▶ _List of tasks_
a) Which graduate capability codes appear in the learning outcomes of the unit description? List each code once.
b) Repeat the part of the unit description that begins at the words "Each outcome is" and stops after the words "imagination and impact.".

[[ Document passage, beginning ]]

Year

2023

Credit points

10

Campus offering

No unit offerings are currently available for this unit

Prerequisites

FTHY603 Practices and Processes of Family and Systemic Therapy 2

Teaching organisation

150 hours of focused learning.

Unit rationale, description and aim

Family and systemic therapists work with the highly complex matrix of family relationships and the interaction that these relationships generate, including the complex array of emotions, behaviours and beliefs. Consequently, theories and models of practice that are supported by research have a highly significant role in guiding clinical decision-making, and combined with precisely delivered conversational-practices and intervention, generate change. Psychotherapy research is increasingly demonstrating that family and systemic therapy delivered thoughtfully and precisely, is a highly effective and enduring means of generating change in the treatment of individuals, dyads, couples, families and other relational systems. To deliver Family and Systemic Therapy and effectively utilise the complex array of models, processes and practice students will need to undertake a sequence of live-supervised practice and reflection-on-practice. This unit builds on FTHY602 & FTHY603 Practices and Processes of Family and Systemic Therapy 1&2, and provides students with an introduction to live supervised practice. This uses the reflecting team process which is a clinical supervisory format that is designed to be of benefit to both clients and therapists, enabling reflection and discussion of both the clients’ experience and the therapist’s practice. In this unit students will establish a reflecting teams and learn the basic principles of inviting clients to a Family and Systemic Therapy session, forming a balanced alliance, as well as conducting a first and subsequent sessions. Students will learn the ethics of Family and Systemic Therapy practices, including the ethics of balancing the clients’ rights to privacy and confidentiality with the benefits of transparency and collaboration. Students and their teams will generate systemic conceptualisation and formulations to guide the delivery of the treatment process. Students will also become familiar with the use of formal and informal treatment feedback and outcome measures. Students and their team will meet to review the recording of sessions, reflect on their decision-making, and evaluate the process and quality of outcomes and emerging Family and Systemic Therapy competencies. The aim of this unit is to develop students' practical knowledge, core Family and Systemic Therapy competencies and clinical decision-making, with specific clinical presentations.

Learning outcomes

To successfully complete this unit you will be able to demonstrate you have achieved the learning outcomes (LO) detailed in the below table.

Each outcome is informed by a number of graduate capabilities (GC) to ensure your work in this, and every unit, is part of a larger goal of graduating from ACU with the attributes of insight, empathy, imagination and impact.

Explore the graduate capabilities.

On successful completion of this unit, students should be able to:

LO1 - Describe and reflect on the precision of delivery of a Family and Systemic Therapy reflecting team session, the development of the balanced alliance, the use of specific language and interventive interviewing methods, in the sessions (GA3, GA4, GA5, GA8)

LO2 - Reflect on and evaluate the performance of the reflecting-team in the session, and the quality of the contributions (GA4, GA5, GA7, GA8)

LO3 - Evaluate their current Family and Systemic Therapy competencies and identify their challenges and learning goals (GA4, GA5, GA7)

[[ Document passage, end ]]
[[ Stored data, beginning ]]

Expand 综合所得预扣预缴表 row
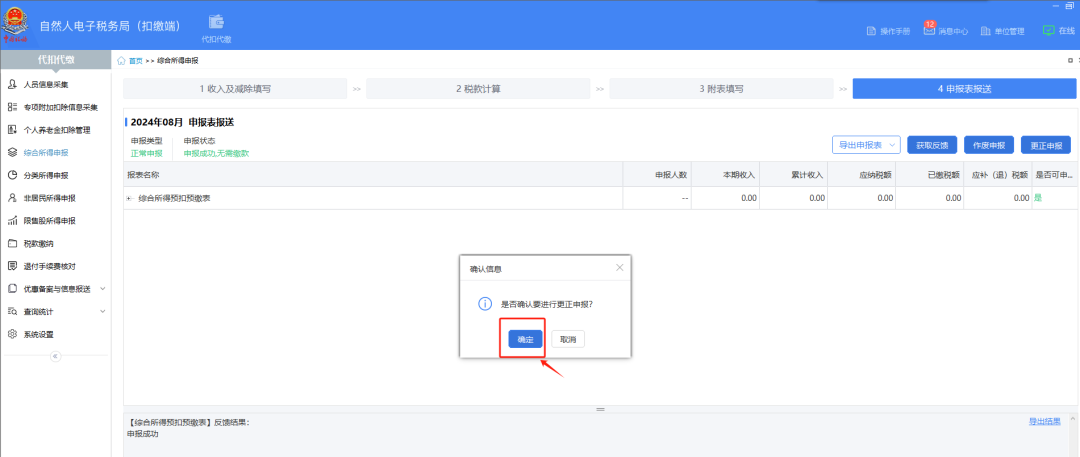This screenshot has height=457, width=1080. coord(129,198)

[[ Stored data, end ]]

▶ _Answers to the exercise_
a) GA3, GA4, GA5, GA7, GA8

b)
Each outcome is informed by a number of graduate capabilities (GC) to ensure your work in this, and every unit, is part of a larger goal of graduating from ACU with the attributes of insight, empathy, imagination and impact.